- _Excerpt to read_:
-- start --

Mifid II: what regulation means for you and your investments



Updated on 02 August 2017

New financial regulation means you must confirm personal details with your investment provider or you’ll be unable to trade. Here’s all you need to know about the snappily-titled Mifid II.

What is Mifid II and how will it affect me?

The financial services loves an acronym and the latest is Mifid II. It stands for the second Markets in Financial Instruments Directive.

It is the second part of regulation that was brought in back in 2007.

The original Mifid improved transparency in the investment industry.

The aim was to make it easier for people to understand the costs, charges and fees associated with their investments.

Mifid II takes those initial rules and goes even further in order to boost transparency across the EU’s financial markets.

It affects financial services firms – that’s anyone who provides services linked to, or trades in, shares, bonds, unit trusts, investment trusts, collective investment schemes and derivatives – and their clients.

The regulations will affect the way these firms exchange information, charge and how they inform customers of those charges.

It is a piece of EU regulation, but the UK’s regulator – the Financial Conduct Authority – has continued to instruct British financial services firms to prepare to obey the new regulations despite Brexit negotiations.

What does this mean in plain English?

To put it simply, Mifid II, will make brokers, investment providers, traders and financial advisors:

  1. Have to be a lot more careful about the financial advice they give out – they must assess the suitability of their advice when they give it and then reassess whether it is still suitable at least once a year.
  2. Be very clear about how independent they are and if there are any conflicts of interest aim to prevent them or, if that is impossible, disclose details of the conflict to you, their client.
  3. Be even clearer about their charges. They most provide you with a complete breakdown of their costs and charges as well as costs associated with managing your investments.

View all your investment options with loveMONEY (capital at risk, obviously)

How much clearer can they be about charges?

Quite a bit clearer, according to a FCA investigation into the fund management industry which attacked complicated fund fees that left many investors unclear on what they were paying.

-- end --

- _Request 1_: Extract from the Mifid II article the part that opens with the words containing "New financial regulation" and closes with "with their investments.", copying it word for word.

Target position listing:
-- start --

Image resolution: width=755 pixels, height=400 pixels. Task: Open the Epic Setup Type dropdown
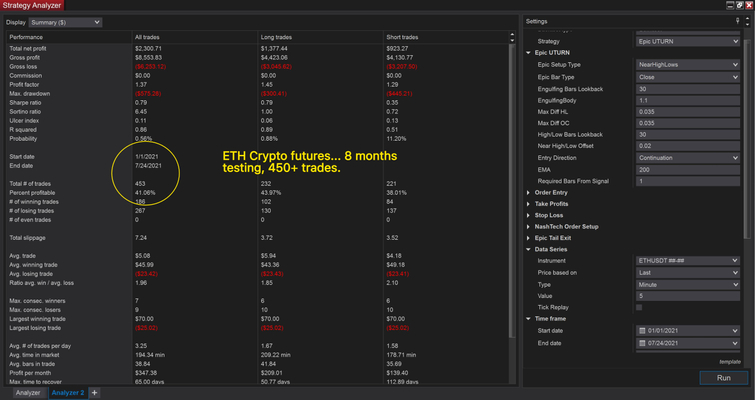(x=686, y=64)
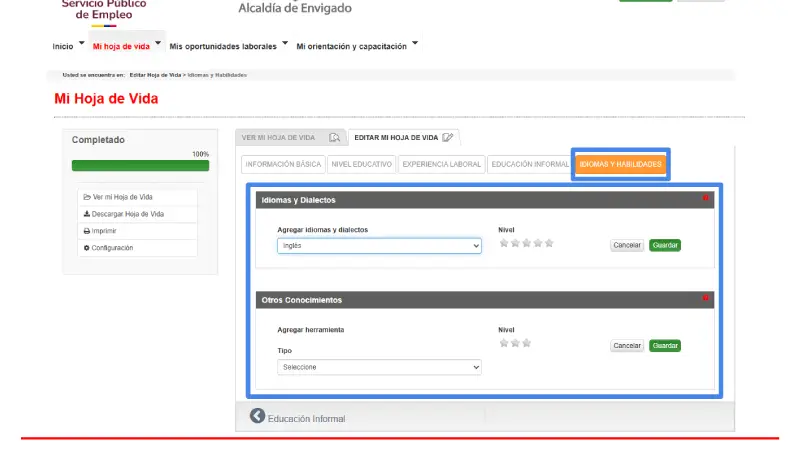The width and height of the screenshot is (800, 450).
Task: Click the back arrow icon beside Educación Informal
Action: tap(257, 417)
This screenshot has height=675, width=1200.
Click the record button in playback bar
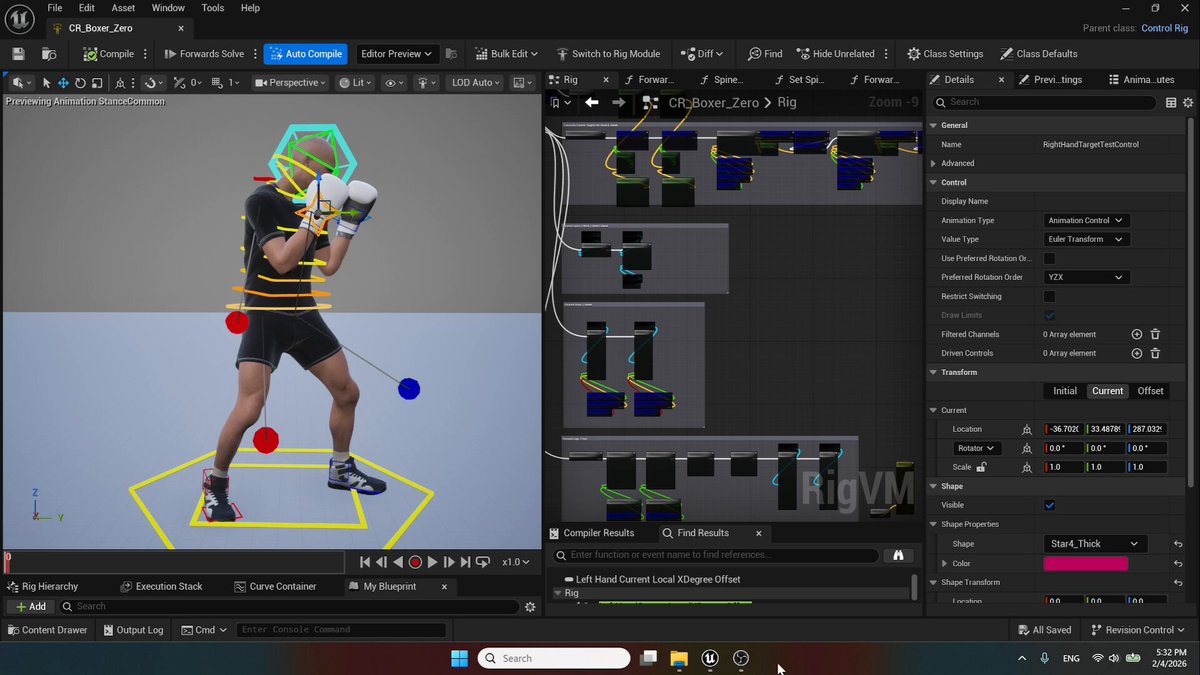(x=415, y=563)
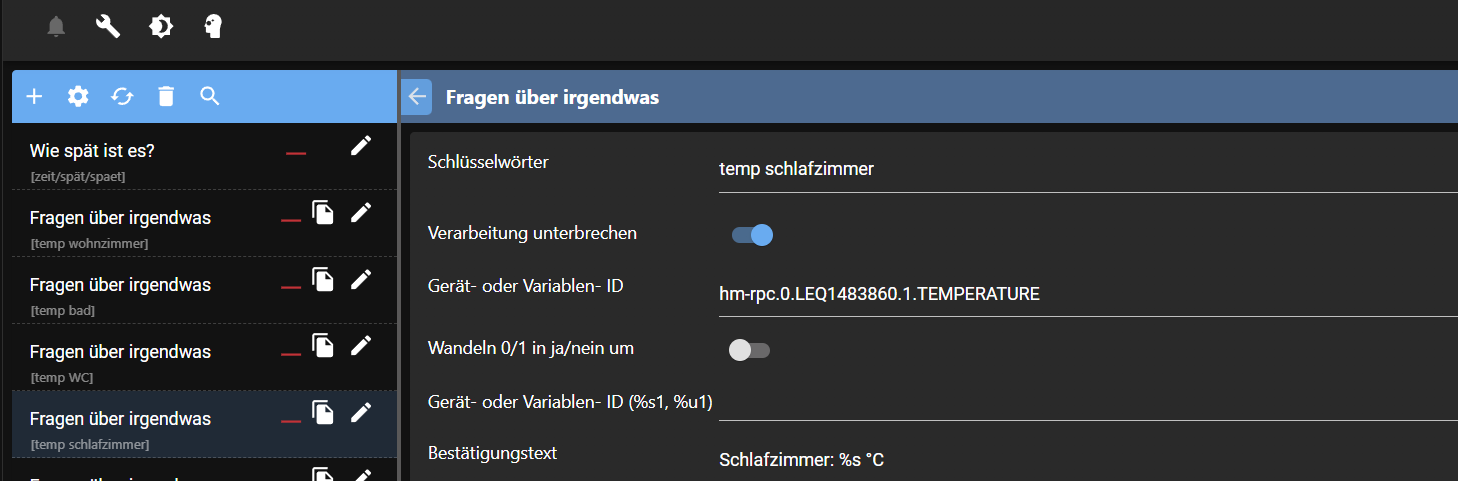The width and height of the screenshot is (1458, 481).
Task: Edit the 'Wie spät ist es?' rule
Action: pos(361,146)
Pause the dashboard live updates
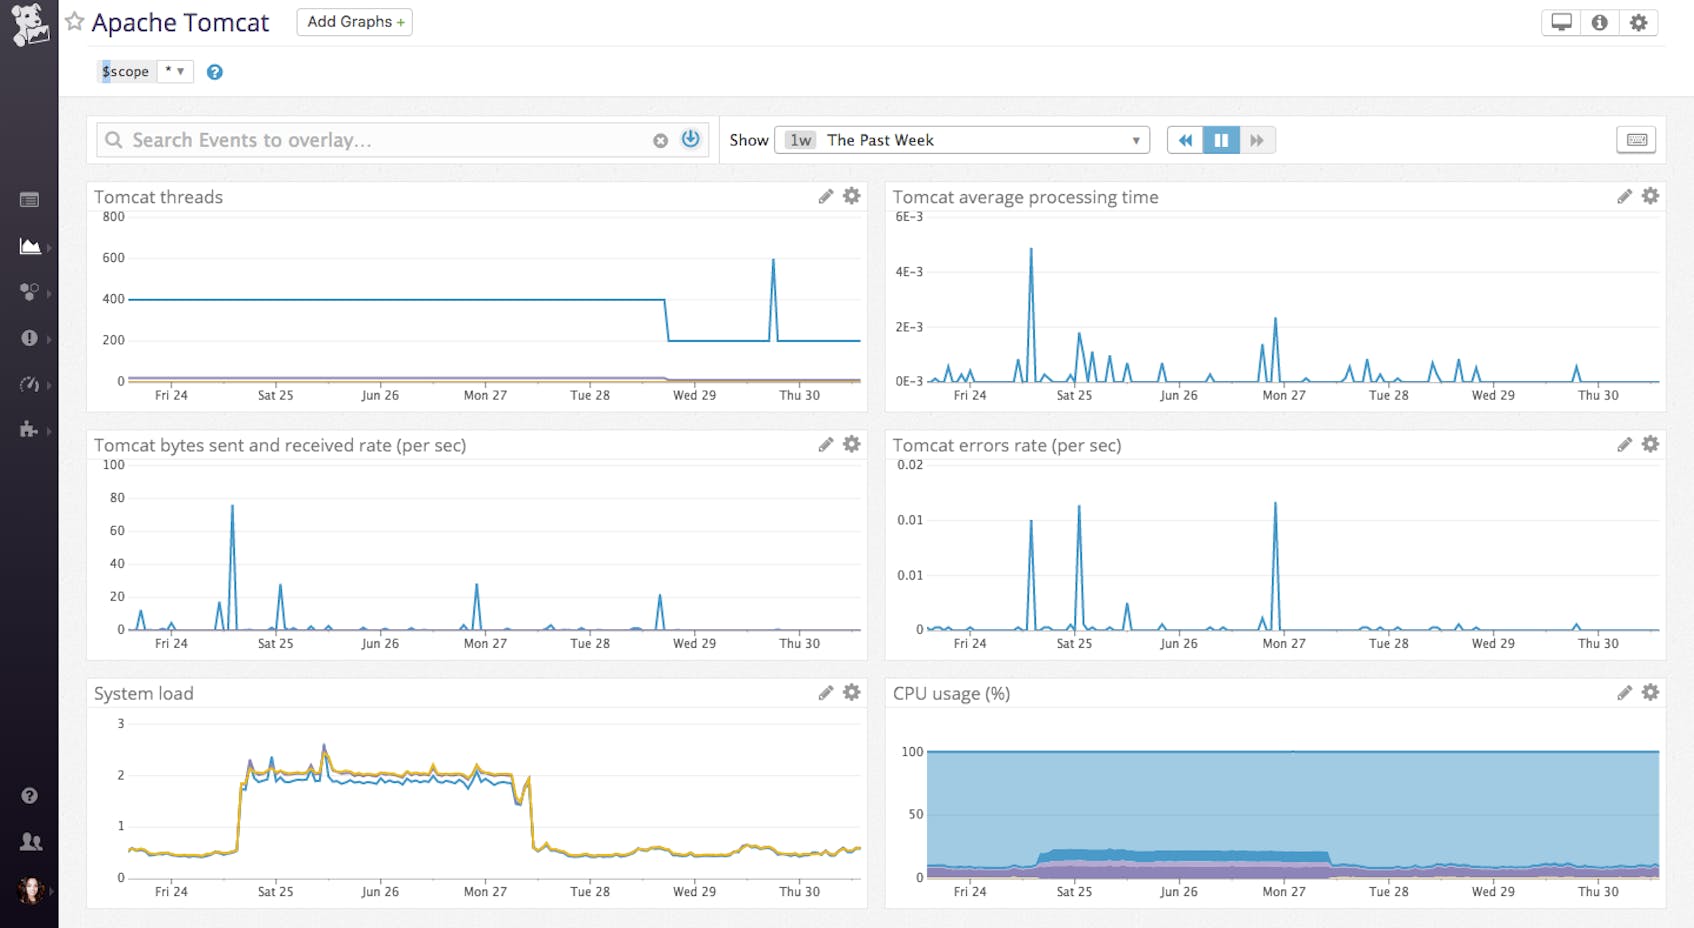Viewport: 1694px width, 928px height. tap(1220, 140)
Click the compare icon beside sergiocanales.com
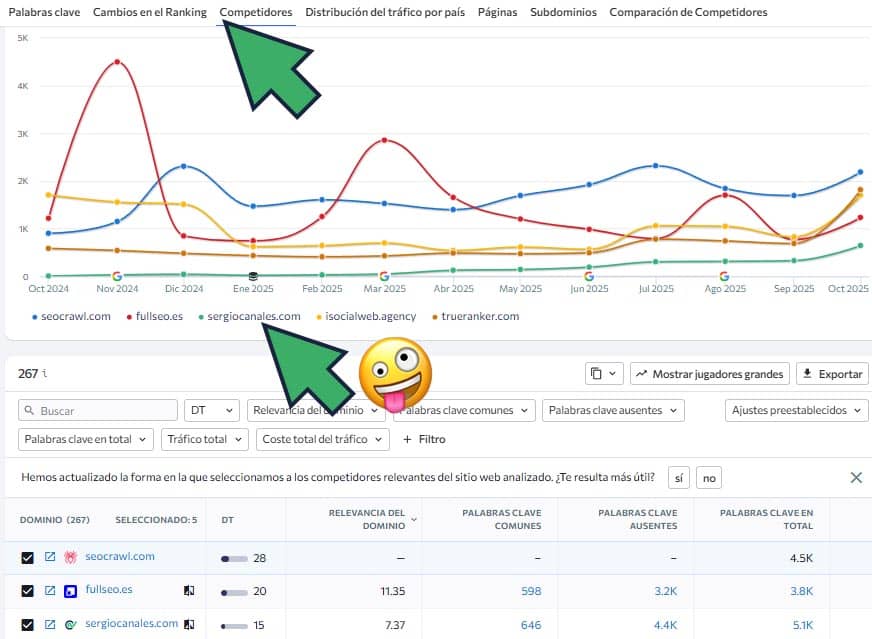Image resolution: width=872 pixels, height=639 pixels. pos(189,625)
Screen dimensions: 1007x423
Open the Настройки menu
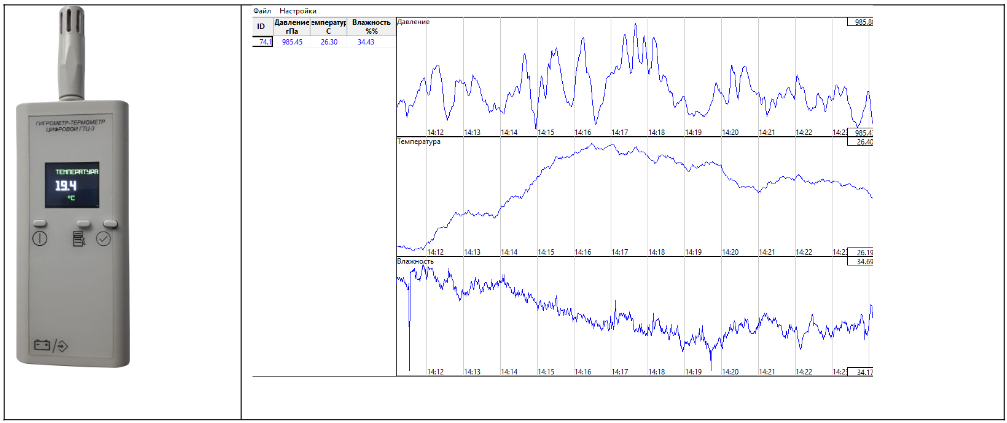(x=298, y=11)
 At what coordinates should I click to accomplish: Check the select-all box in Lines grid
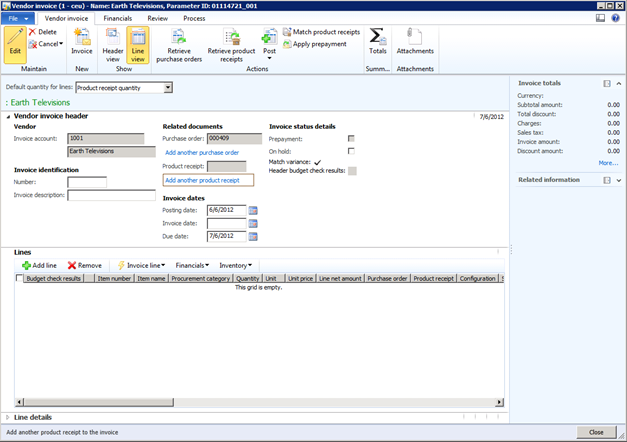tap(19, 279)
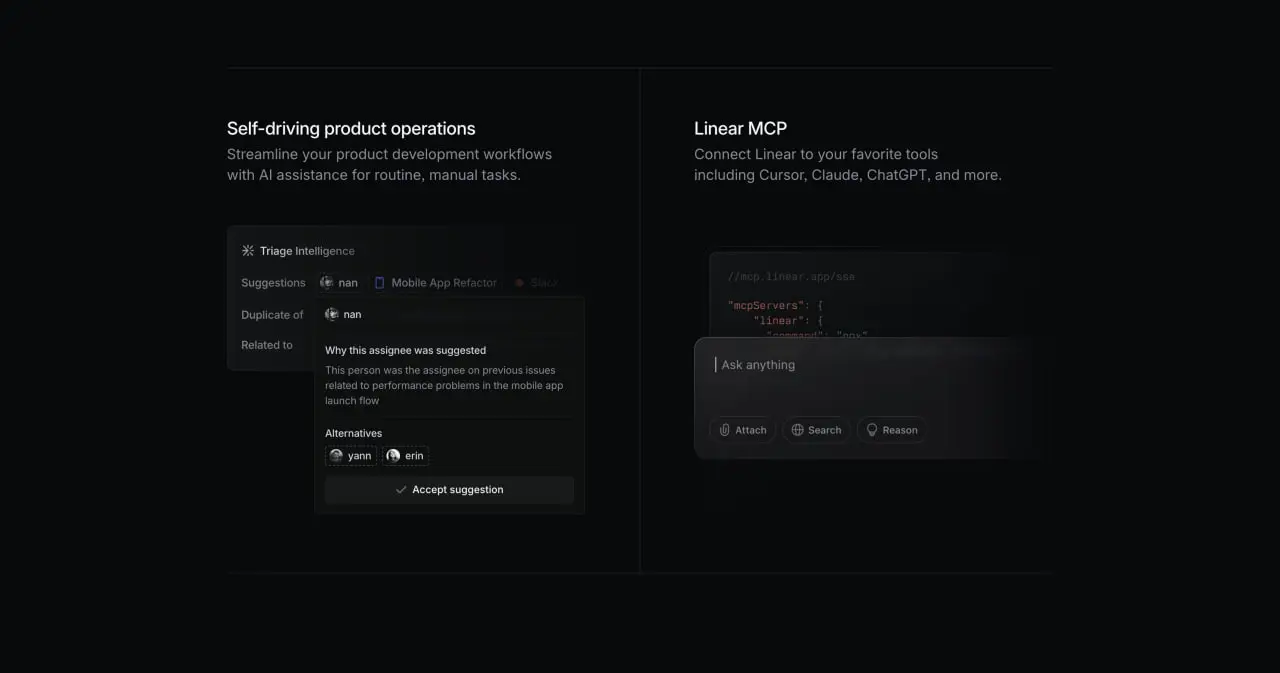Click the Why this assignee was suggested heading

pos(405,350)
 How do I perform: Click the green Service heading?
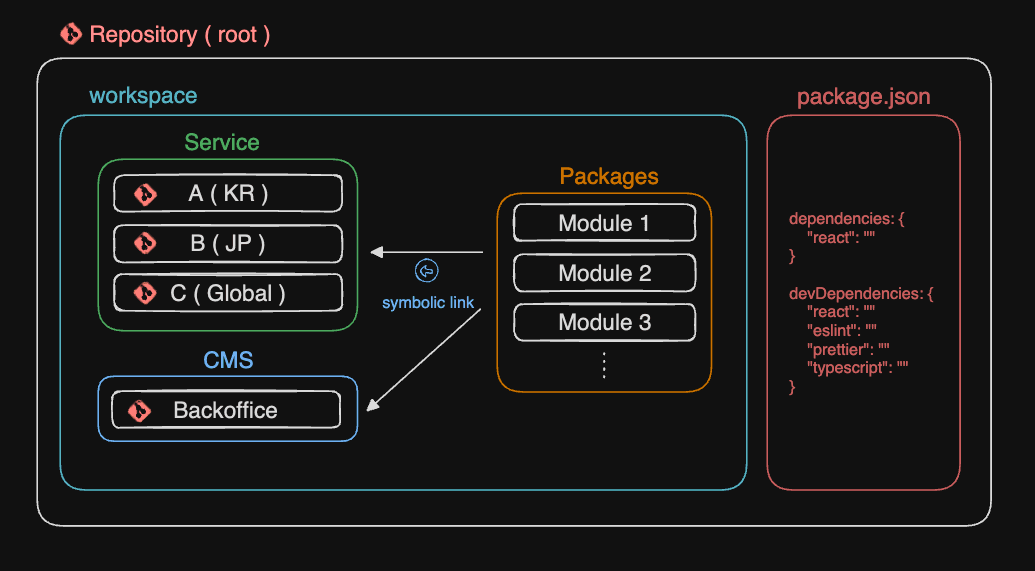222,143
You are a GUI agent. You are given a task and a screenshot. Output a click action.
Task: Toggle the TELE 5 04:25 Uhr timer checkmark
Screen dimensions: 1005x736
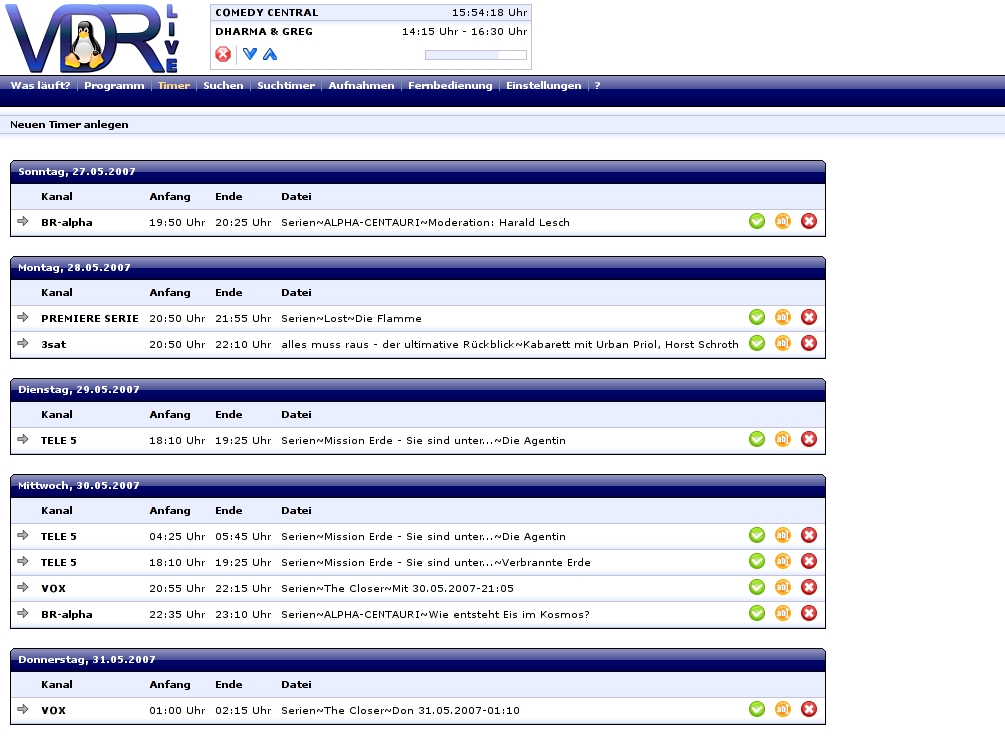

-- end --

- _Request 2_: Put the lines of the listing from the line containing "At what coordinates" through the end of the listing into a JSON list of strings, one string per line, skipping blank lines and leaving out the pictures.

- _Problem solution 1_:
New financial regulation means you must confirm personal details with your investment provider or you’ll be unable to trade. Here’s all you need to know about the snappily-titled Mifid II.

What is Mifid II and how will it affect me?

The financial services loves an acronym and the latest is Mifid II. It stands for the second Markets in Financial Instruments Directive.

It is the second part of regulation that was brought in back in 2007.

The original Mifid improved transparency in the investment industry.

The aim was to make it easier for people to understand the costs, charges and fees associated with their investments.

- _Problem solution 2_:
[
  " At what coordinates should I click to accomplish: Check the select-all box in Lines grid",
  "tap(19, 279)",
  "Click the Why this assignee was suggested heading",
  "pos(405,350)",
  " How do I perform: Click the green Service heading?",
  "222,143",
  "You are a GUI agent. You are given a task and a screenshot. Output a click action.",
  "Task: Toggle the TELE 5 04:25 Uhr timer checkmark",
  "Screen dimensions: 1005x736"
]